Poster Presentation Clinical Oncology Society of Australia Annual Scientific Meeting 2017

Spectrum, incidence, management and outcomes of severe immune-related adverse events (irAEs) in patients admitted to a tertiary referral hospital (#233)

Helen Westman 1 , Meredith Oatley 1 , Georgina Long 1 2 3 , Nick Pavlakis 1 3 , Alexander Guminski 1 2 3 , Stephen Tattersall 4 , Neomal Sandanayake 4 , Garrick Don 5 , Venessa Tsang 3 6 , Alexander M Menzies 1 2 3 , Stephen Clarke 1 3
  1. Medical Oncology, Royal North Shore Hospital, St Leonards, NSW, Australia
  2. Melanoma Institute Australia, Sydney, NSW, Australia
  3. Sydney Medical School, University of Sydney, Sydney, NSW, Australia
  4. Dept. of Gastroenterology, Royal North Shore Hospital, St Leonards, NSW, Australia
  5. Dept. of Respiratory and Sleep Medicine, Royal North Shore Hospital, St Leonards, NSW, Australia
  6. Dept. of Endocrinology, Royal North Shore Hospital, St Leonards, NSW, Australia

Aim:

To evaluate the spectrum, incidence and management of irAEs from checkpoint immunotherapy admitted to a tertiary referral hospital. 

Methods:

Patients (pts) admitted with irAEs between June 2015 and July 2017 were prospectively identified.

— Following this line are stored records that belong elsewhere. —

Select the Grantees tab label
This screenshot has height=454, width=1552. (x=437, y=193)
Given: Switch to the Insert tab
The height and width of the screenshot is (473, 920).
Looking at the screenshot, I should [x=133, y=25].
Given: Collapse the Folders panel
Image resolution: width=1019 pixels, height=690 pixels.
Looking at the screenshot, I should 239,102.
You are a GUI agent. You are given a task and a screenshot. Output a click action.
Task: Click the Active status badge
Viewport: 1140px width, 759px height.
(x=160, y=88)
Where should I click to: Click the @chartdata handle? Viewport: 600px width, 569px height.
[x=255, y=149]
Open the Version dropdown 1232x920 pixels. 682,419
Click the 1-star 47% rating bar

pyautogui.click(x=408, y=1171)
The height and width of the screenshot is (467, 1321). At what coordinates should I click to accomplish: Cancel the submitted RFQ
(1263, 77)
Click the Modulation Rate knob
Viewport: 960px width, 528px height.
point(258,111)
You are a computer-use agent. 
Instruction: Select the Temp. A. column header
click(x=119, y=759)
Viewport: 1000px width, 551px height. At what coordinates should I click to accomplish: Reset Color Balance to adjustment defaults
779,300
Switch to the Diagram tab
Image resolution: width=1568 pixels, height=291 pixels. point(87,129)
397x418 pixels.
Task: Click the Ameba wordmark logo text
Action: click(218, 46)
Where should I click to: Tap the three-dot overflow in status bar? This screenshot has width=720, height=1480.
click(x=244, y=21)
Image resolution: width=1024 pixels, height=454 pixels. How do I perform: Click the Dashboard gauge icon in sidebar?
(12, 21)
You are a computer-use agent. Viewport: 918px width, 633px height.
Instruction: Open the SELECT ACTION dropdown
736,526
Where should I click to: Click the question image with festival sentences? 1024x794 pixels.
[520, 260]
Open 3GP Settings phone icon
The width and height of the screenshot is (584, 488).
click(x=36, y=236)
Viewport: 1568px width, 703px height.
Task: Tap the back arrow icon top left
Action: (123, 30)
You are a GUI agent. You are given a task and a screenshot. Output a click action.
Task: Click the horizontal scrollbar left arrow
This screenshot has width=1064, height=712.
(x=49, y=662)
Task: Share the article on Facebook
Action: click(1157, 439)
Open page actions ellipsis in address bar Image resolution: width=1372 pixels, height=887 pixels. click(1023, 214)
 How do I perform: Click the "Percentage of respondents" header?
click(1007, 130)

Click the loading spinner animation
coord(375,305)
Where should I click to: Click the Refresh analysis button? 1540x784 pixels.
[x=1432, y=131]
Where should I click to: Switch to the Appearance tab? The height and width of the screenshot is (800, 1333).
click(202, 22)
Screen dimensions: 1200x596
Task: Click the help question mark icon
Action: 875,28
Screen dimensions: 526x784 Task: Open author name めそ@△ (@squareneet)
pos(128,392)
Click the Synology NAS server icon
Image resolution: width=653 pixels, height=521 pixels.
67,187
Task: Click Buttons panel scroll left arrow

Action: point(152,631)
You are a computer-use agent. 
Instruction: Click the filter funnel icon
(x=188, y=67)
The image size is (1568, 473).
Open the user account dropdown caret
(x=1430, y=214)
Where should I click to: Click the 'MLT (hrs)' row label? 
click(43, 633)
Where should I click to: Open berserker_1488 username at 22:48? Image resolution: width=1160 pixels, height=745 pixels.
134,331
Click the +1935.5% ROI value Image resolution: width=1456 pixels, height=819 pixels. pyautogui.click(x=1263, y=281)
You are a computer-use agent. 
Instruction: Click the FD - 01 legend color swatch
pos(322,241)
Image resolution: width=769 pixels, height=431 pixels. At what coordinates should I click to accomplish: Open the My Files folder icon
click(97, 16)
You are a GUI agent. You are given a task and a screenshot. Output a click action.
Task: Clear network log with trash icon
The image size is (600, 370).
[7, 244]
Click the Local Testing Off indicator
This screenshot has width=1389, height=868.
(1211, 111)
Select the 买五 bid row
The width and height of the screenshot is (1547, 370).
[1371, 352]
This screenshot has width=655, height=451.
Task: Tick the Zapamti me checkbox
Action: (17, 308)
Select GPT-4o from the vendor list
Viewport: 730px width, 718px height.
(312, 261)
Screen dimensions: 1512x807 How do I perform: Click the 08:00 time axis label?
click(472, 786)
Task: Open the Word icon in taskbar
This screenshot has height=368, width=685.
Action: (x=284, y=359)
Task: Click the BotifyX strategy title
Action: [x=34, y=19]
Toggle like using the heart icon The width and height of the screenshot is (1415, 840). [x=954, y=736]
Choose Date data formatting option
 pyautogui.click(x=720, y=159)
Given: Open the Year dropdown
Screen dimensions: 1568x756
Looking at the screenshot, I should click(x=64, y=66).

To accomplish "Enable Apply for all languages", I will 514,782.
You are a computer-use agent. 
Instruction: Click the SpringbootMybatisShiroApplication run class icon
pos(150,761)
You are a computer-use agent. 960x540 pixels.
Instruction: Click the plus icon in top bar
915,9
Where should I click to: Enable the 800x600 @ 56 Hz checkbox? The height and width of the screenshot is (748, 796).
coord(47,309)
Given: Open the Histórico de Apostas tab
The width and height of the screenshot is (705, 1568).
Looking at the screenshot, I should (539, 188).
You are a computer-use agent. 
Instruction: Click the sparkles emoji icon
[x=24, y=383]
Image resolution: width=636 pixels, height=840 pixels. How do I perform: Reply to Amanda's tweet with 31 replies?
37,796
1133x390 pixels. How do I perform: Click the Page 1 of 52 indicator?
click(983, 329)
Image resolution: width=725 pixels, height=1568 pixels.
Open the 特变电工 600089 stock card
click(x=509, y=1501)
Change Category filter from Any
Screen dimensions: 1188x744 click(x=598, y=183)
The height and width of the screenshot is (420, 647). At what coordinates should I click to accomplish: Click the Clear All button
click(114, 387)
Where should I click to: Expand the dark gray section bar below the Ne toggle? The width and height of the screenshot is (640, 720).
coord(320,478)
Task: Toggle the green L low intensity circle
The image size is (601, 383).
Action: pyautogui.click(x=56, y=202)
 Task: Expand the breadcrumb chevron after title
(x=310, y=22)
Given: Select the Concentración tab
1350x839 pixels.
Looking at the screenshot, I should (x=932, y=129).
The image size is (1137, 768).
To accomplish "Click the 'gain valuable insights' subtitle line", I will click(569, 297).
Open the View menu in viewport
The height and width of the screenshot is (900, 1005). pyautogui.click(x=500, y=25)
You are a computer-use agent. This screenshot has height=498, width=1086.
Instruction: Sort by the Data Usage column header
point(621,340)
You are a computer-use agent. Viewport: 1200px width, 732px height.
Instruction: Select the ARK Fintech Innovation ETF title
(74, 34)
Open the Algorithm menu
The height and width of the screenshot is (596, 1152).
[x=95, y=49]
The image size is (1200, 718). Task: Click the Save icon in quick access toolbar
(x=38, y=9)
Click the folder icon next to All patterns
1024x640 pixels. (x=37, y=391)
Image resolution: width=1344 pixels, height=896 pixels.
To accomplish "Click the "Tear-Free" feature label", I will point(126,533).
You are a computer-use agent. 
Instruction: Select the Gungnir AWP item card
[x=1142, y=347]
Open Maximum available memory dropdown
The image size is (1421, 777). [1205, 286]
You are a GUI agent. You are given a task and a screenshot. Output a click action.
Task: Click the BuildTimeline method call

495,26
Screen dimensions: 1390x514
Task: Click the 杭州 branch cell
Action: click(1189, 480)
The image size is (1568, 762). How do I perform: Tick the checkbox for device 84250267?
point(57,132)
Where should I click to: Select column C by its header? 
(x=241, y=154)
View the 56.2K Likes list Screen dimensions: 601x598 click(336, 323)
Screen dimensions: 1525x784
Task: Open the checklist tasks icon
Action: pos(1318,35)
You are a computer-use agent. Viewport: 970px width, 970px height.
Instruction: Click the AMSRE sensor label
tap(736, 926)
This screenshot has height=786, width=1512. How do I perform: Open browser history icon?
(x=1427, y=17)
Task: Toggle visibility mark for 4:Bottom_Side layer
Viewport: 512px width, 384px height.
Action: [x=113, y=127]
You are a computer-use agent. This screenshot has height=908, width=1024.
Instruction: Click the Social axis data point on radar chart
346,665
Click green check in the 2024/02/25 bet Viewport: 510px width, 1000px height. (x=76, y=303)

Data retrospectively collected included toxicity, treatment, length of stay (LoS), resource utilisation, discharge disposition and patient outcomes. 

Results:

Over two years, 60 pts had 82 admissions with irAEs. 90% of pts had melanoma.  At the time of presentation 60% were receiving Ipilimumab (combination/monotherapy); 37% anti-PD-1 monotherapy; 3% were no longer on treatment.  Most admissions (76%) were via the Emergency Department (ED).  Of the 82 admissions, 24% had two or more concurrent irAEs.  The most common irAEs were colitis (46%), hepatitis (21%), pneumonitis (16%), hypophysitis (11%).  Mean LoS was 7.5days (0.29 – 60.3 days).  In 93% of cases consultation with another specialist team was indicated; additional investigative procedures were performed in 51% including flexi-sigmoidoscopy or bronchoscopy.  Management with steroids occurred in almost all pts (96%); 16/38 pts with colitis received Infliximab (five had >2 doses); six pts received further immunosuppressive agents including mycophenolate (n=6) and anti-thymocyte globulin (n=2); three pts required colectomy.  Mean time to discharge post high cost treatment was 5.9 days.  Discharge disposition was home for 93%; there were two deaths from treatment refractory toxicity (pneumonitis; Stevens-Johnson Syndrome).  Of the 60 pts, 22 (37%) continued to receive immunotherapy; 39 (65%) have ongoing partial (n=19) or complete (n=20) disease response.   

Conclusion:

Checkpoint immunotherapy improves outcomes and is now standard treatment for many cancers. These agents bring a new and varied toxicity profile that provides challenges for health resources and requires a multi-disciplinary approach.  High-cost immunosuppressive agents instituted early may decrease LoS and provide a cost benefit.  Improved management strategies need to be identified which should include education of ED staff and engagement of other specialities.